ASSIGNED TASK: Transcribe all of the records exactly, leaving every line as it is.
##### EXERCISE INPUTS
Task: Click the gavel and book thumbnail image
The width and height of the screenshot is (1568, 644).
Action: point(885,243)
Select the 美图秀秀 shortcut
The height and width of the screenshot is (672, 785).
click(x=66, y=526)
##########
SOLUTION TO THE EXERCISE:
Task: Click the gavel and book thumbnail image
The width and height of the screenshot is (1568, 644).
Action: point(885,243)
Select the 美图秀秀 shortcut
The height and width of the screenshot is (672, 785).
click(x=66, y=526)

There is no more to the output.